Given problem:
List every person named in the sermon passage below, in the order in which each first appears.

The passage for today uses a form that Mark used quite a lot throughout his gospel. Commentators call it a “Markan sandwich” because Mark had a way of telling a story within a story, so that each story helps to explain the other. Today we read the story of the synagogue leader, Jairus, who came to ask Jesus to help his sick daughter. But inserted into the middle of that story is the story of a woman who was suffering from some kind of bleeding disorder. It was a significant event in the ministry of Jesus, so much so that Matthew and Luke also include these stories, and in very much the same way.

We begin with a man coming to Jesus and falling at his feet to beg for his help, because his only daughter, a girl of 12, is dying. This man was an elder, one of the leaders of the Jewish synagogue, and he was risking his reputation in coming to Jesus but he was desperate. He had no one else to turn to. And so, with disciples and with crowds of curious people pressing in around them he fell at Jesus’ feet and begged for help. And Jesus and his disciples – and the crowd – came with him at once

But then comes the filling of the sandwich, because as they headed towards Jairus’ home, walking along the narrow road, with people swarming around them, Jesus suddenly stopped and said, “Somebody touched me. Who was it?” And his disciples thought he was a little crazy. What do you mean somebody touched you, of course somebody touched you in all this mob. But Jesus wouldn’t budge, until a poor woman, trembling in a mixture of fear and amazement, came up to confess. She told her whole story, how she had suffered from this bleeding disorder for years – 12 years (and just imagine, that’s as if you had become sick in 2003, the year Saddam Hussein was captured, and Arnold Schwarzenegger was elected governor of California, and had been terribly ill ever since then: a long time) – and she had spent every penny she had on doctor bills but just kept getting worse and worse.

Given data:
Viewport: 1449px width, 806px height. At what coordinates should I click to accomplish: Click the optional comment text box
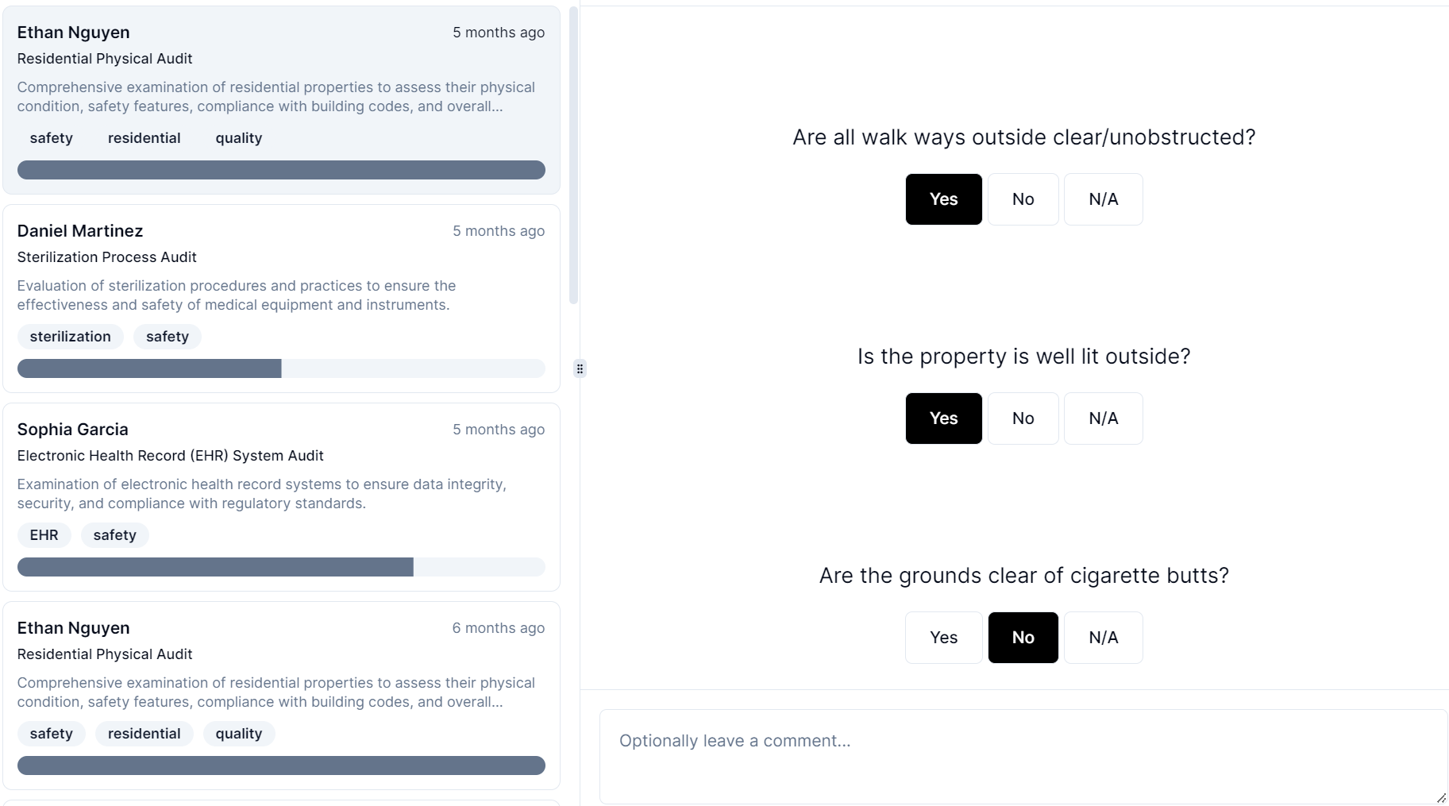click(1023, 756)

Task result:
Mark, Jairus, Jesus, Matthew, Luke, Saddam Hussein, Arnold Schwarzenegger